Pero no abría. La sacó y la metió varias veces, pero no había manera. La llave entraba en la cerradura sin dificultad, pero luego no giraba. Separadas por la capota del vehículo, manejaron hipótesis entorno a la posibilidad de que una, fruto de su torpeza, se hubiese equivocado de llave, o de que la otra, a consecuencia de la edad, se hubiese olvidado hasta de cómo se abría la puerta de un coche. Dado que ambas hipótesis no conducían a nada bueno, acordaron que la cerradura, quizá por el paso del tiempo, no en vano era un coche viejo, pudiera estar averiada o tuviera algún defecto que hiciera de involuntario sistema antirrobo. Decidieron entonces probar con la otra puerta delantera.
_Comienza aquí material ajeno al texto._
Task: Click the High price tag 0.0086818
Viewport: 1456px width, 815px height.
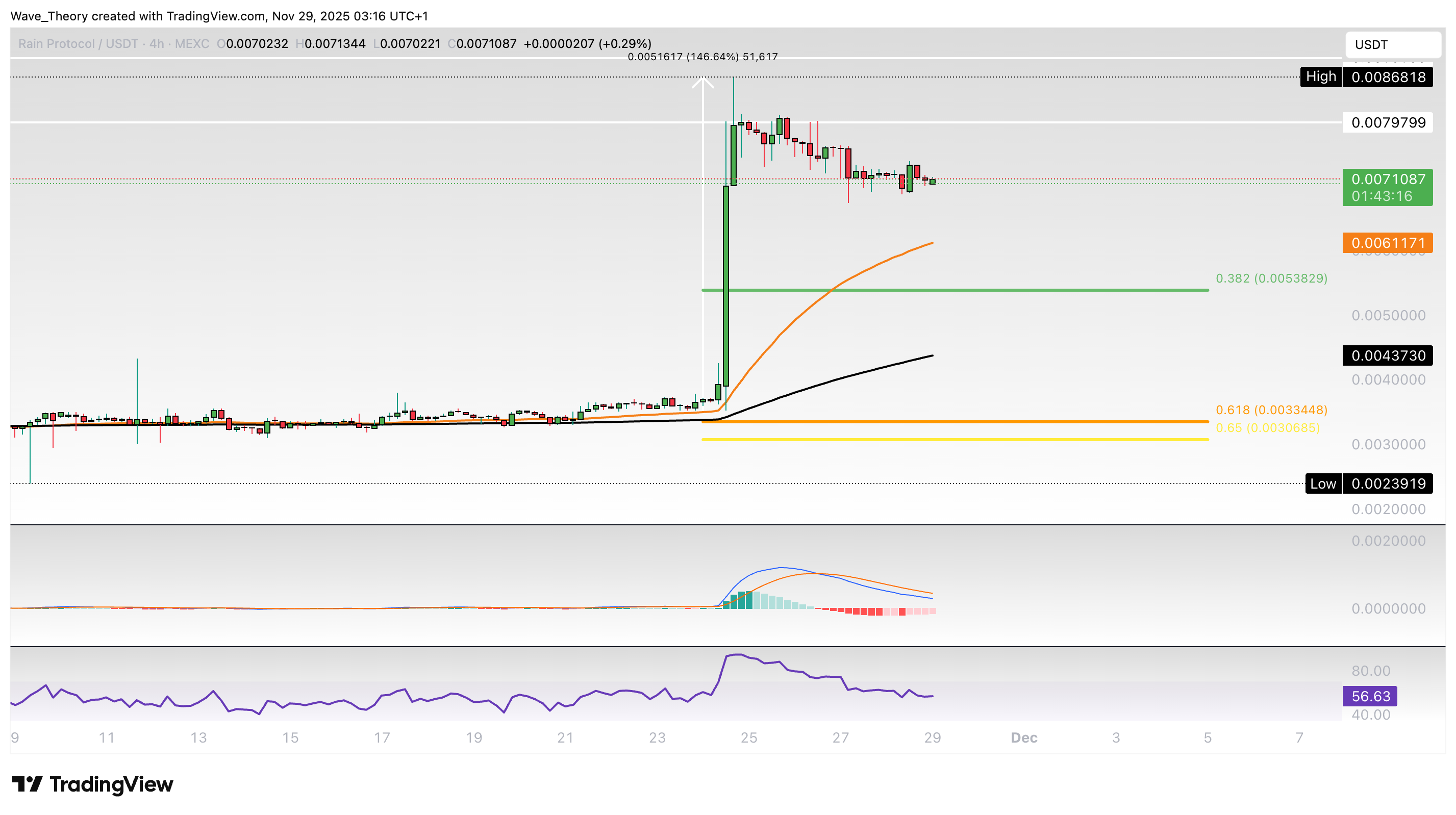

Por la otra puerta todo eran ventajas. La luz de una farola permitía ver mejor la cerradura. También podían operar desde la acera, cosa muy de agradecer, aunque no circulara un alma a esas horas. Y ello aportaba la comodidad necesaria para que ambas pudieran agacharse hasta casi el límite tolerado por sus rodillas para supervisar mejor la operación. Iban a introducir la llave de nuevo cuando un coche de la policía se detuvo junto a ellas.
El cristal de la ventanilla bajó al tiempo que la amiga de la señorita Valentina se agachaba más allá del mencionado límite de flexión de sus rodillas. Era doloroso, y sabía que no se podría levantar por sus propios medios, pero prefirió pasar inadvertida. El agente preguntó si podían ser de alguna ayuda. La señora Valentina, viendo a su amiga, improvisó que no, que habían bajado como cada noche a tirar la basura y darle una vuelta a la manzana. El problema era que su acompañante, cuya cabeza los agentes podía ver a través de los cristales, se había sentido indispuesta de repente, razón por la que no había tenido más remedio que aliviarse allí mismo. Por descontado, añadió, iban a limpiarlo todo.
El coche de la policía se marchó lleno de incomodidad. La amiga de la señora Valentina pidió ayuda para levantarse. Lo malo, o lo bueno, según se mire, es que mientras la una tiraba dolorosamente de la otra, con la llave pasando de mano en mano, a un Renault Clio que estaba aparcado justo al lado le parpadearon los cuatros intermitentes a la vez. La amiga de la señora Valentina le devolvió la llave con un manotazo y sacó su teléfono del bolso para llamar a un taxi. No dijo una palabra más. Cuando se marchó sin despedirse, la señora Valentina dio por seguro que se había molestado. Y pensando que encima tendría que hacerle un bizcocho, volvió a su casa.
¿Has visto las llaves del coche, abuela? ¿Has mirado bien en tu habitación?, respondió la señora Valentina. Las acabó encontrando en la lavadora, en el bolsillo de unos pantalones. ¿Te vas en el coche?, le seguía por toda la casa. Sí, abuela. ¿Llevas el carné? Claro que sí, abuela. Ten cuidado, hijo mío, ten mucho cuidado, le suplicó en la puerta del ascensor. No te preocupes, abuela; cierra, anda, que llego tarde. Y desde la ventana, estrujando el pañuelo, la señora Valentina lo vio marcharse en el coche.